===== GIVEN INFORMATION =====
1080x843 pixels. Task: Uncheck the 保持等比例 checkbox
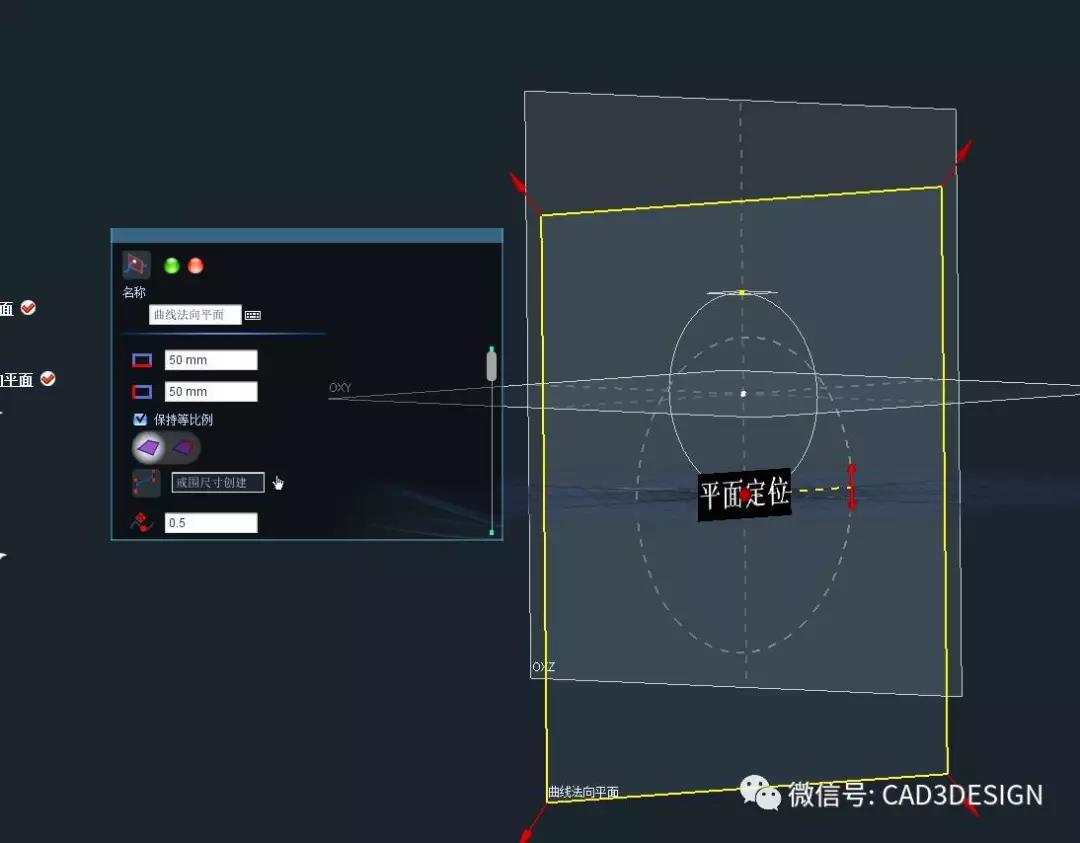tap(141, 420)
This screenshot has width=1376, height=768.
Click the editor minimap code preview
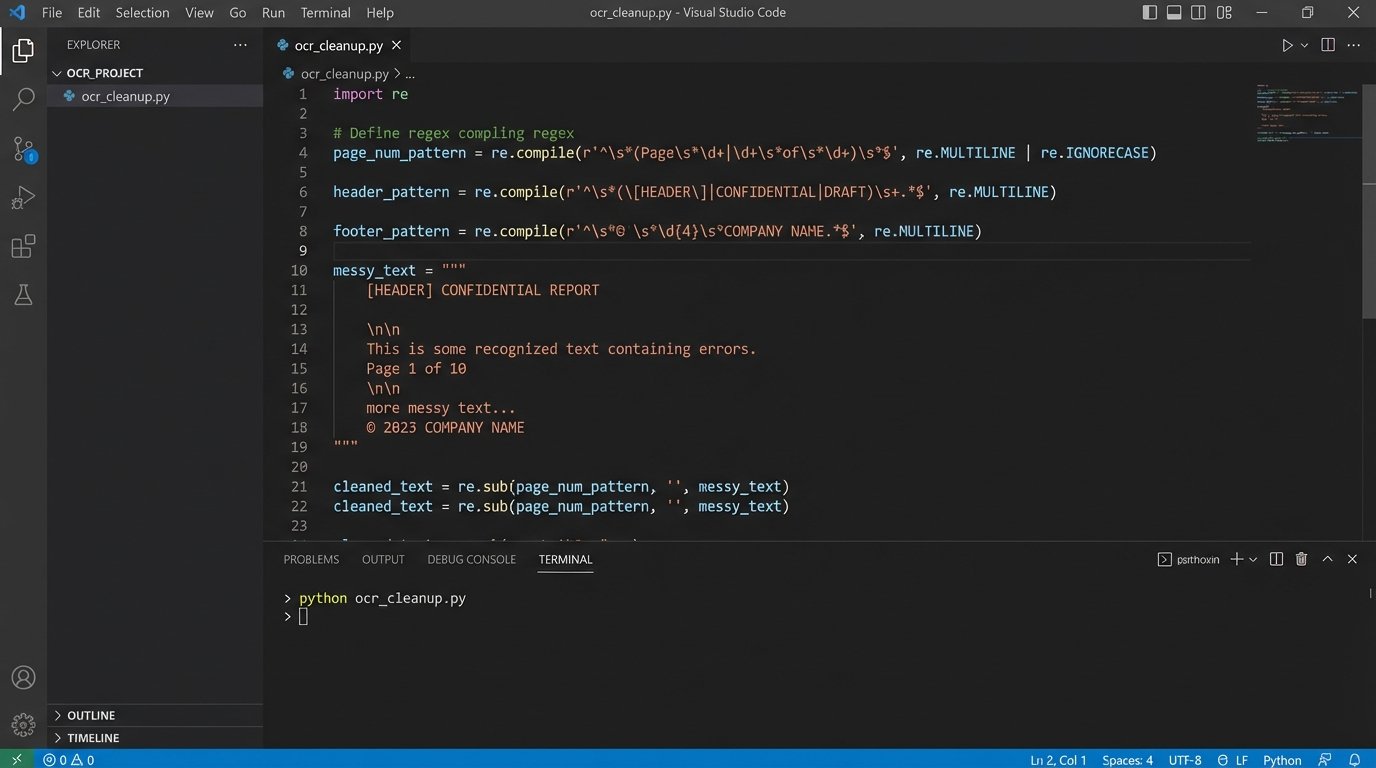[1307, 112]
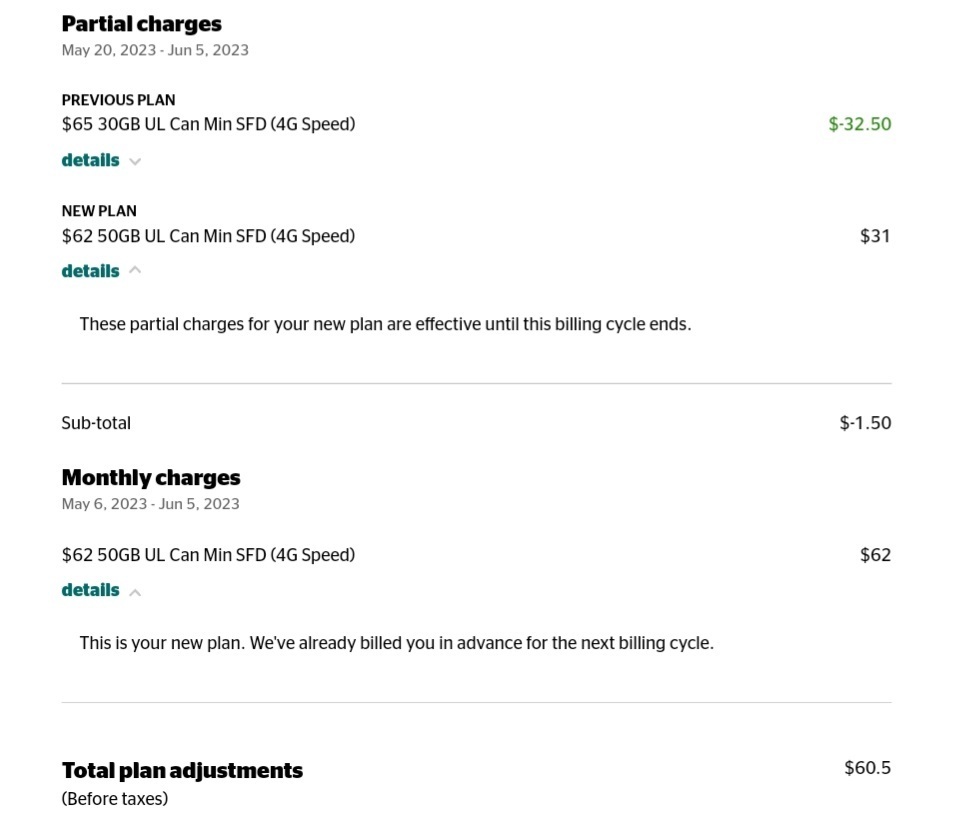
=====
HOW TO COMPLETE THIS TASK: Set down exactly the lines between the line containing "This screenshot has width=1376, height=768." and the end of the records above, both ends included; pictures stay out.

WRITTEN RESPONSE:
This screenshot has width=1376, height=768.
Click the editor minimap code preview
[1307, 112]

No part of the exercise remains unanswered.